13. Additional Selector value for VMS, SECPOLICY tests
    ALLOWSYMLINKACCESS is a new selector value used to specify that allowing execute access to permit reading attributes on a filename or backlink of symbolic links is either prohibited or required.
14. Audit entries for Assessment runs
    Use of Identifier as Privilege audit entries will be written to show what facilities and sub-facilities were covered by an assessment.
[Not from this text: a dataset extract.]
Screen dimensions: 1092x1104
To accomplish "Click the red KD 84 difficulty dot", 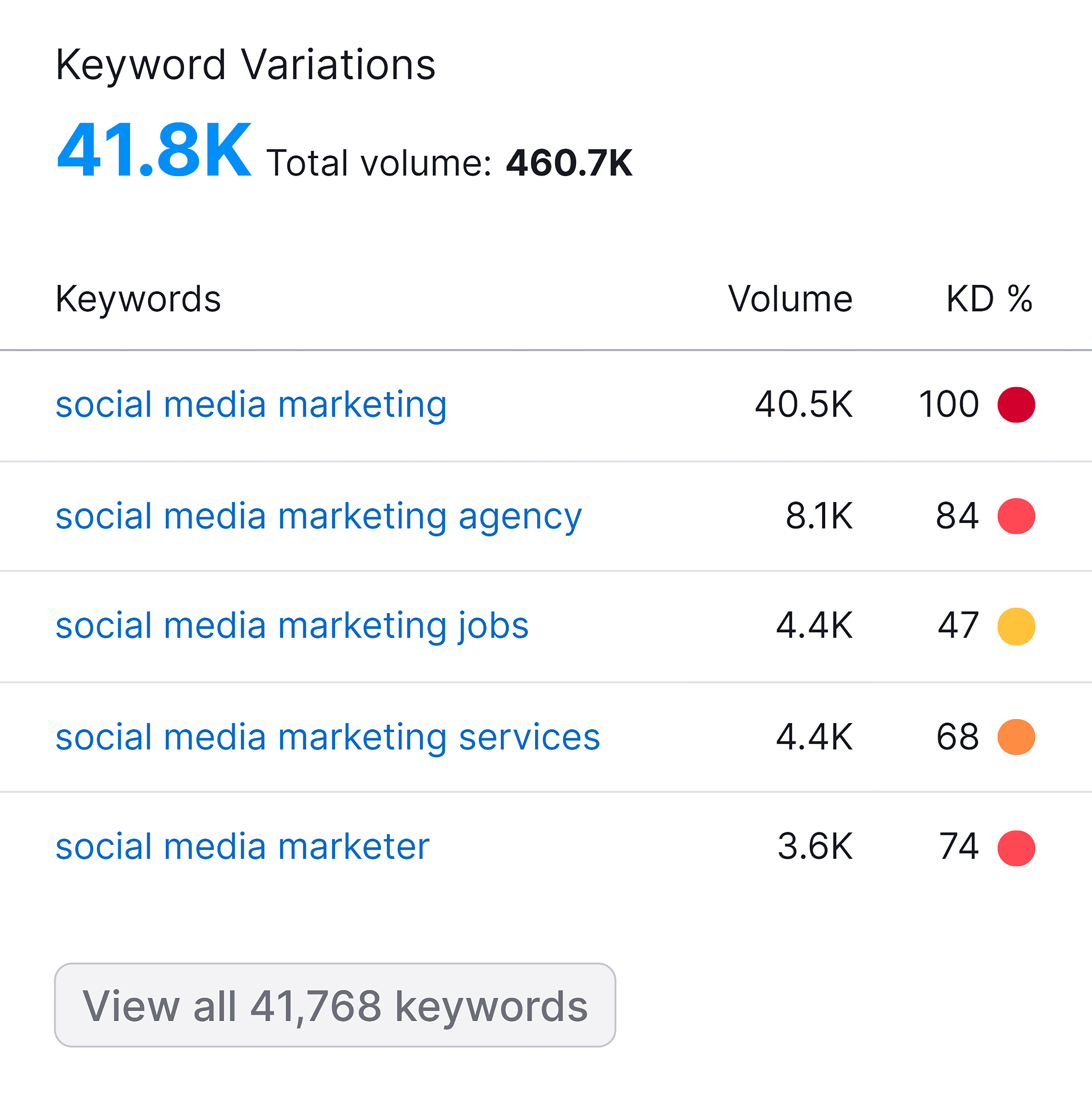I will click(x=1016, y=516).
Sub-facilties include:
    • INSTALLED - Test DISK, INSTALLED, CHECKSUM
    • INSTPRIV - Test DISK, INSTPRIV, CHECKSUM
    • INSTPROT - Test DISK, INSTPROT, CHECKSUM
    • SYSCOM - Test DISK, SYSCOM, CHECKSUM (latest version)
    • SYSEXE - Test DISK, SYSEXE, CHECKSUM (latest version)
    • SUBSYSTEM - Test DISK, SUBSYSTEM, CHECKSUM (latest version)
    • ALLCOM - Test DISK, ALLCOM, CHECKSUM (latest version)
    • ALLEXE - Test DISK, ALLEXE, CHECKSUM (latest version)
    
    Those data are used by the (USAGE, ASSESSMENT, *) tests.
    Along with writing this new audit record, LJK/Security will now suppress detailed audit messages pertaining to each file for which it examines protection information, etc.
15. Implement SEPARATOR=character keyword for REPORT/SUMMARY
    The indicated character (defaulting to ",") will serve to divide comments into separate indicators for summary purposes, with each fail test counting under both indicators.
16. Change /SUMMARY output format
    Rather than the previous concatenation of a violation count with a comment (after a space), summary output now intersperses the words "violation(s) of" between the count and the comment.
17. Report tributary architecture and VMS and LJK/Security versions
    This report in the output header is just for visual confirmation.
18. Add /SAMPLE=n qualifier for the REPORT command
    This provides information only for the first N violations of a given type. It can be used for reports to managers who want to see typical violations. Those involved in remedial efforts still need the full output in most cases.
19. /[NO]SORT qualifier on output
    By default, Sort Report output by Facility, Element and Constraint. Failures due to insufficient space will mention /NOSORT as an option.
    
    
20. Better information when VMS process quotas are exceeded
    
    
21. EXIT command
    An EXIT command has been added for subsystem mode, having the same effect as Control/Z.
22. Example TCP/IP command procedures
    Two example command files are now provided:
    • LJK$SECURITY_EXAMPLES:LJK$SECURITY_TCPIP_MASTER.COM
    • LJK$SECURITY_EXAMPLES:LJK$SECURITY_TCPIP_TRIBUTARY.COM
    for use by sites that are unable to run DECnet software. Use of these examples is described in Appendix N, Sending LJK/Security Data Directly over TCP/IP.
    
23. Suppression of Detailed Auditing
    On VMS Version 6.0 and later, LJK/Security now suppresses detailed auditing (for instance on each use of privilege) while conducting an assessment on tributary nodes.
24. Syntax for System Parameter file
    A file specification of "SYSTEM=PARAMETER" can now be used for tests in the (DISK,CHECKPROT) (or (DISK,CHECKSUM) for that matter) facility to indicate the architecture-specific name of the system parameter file.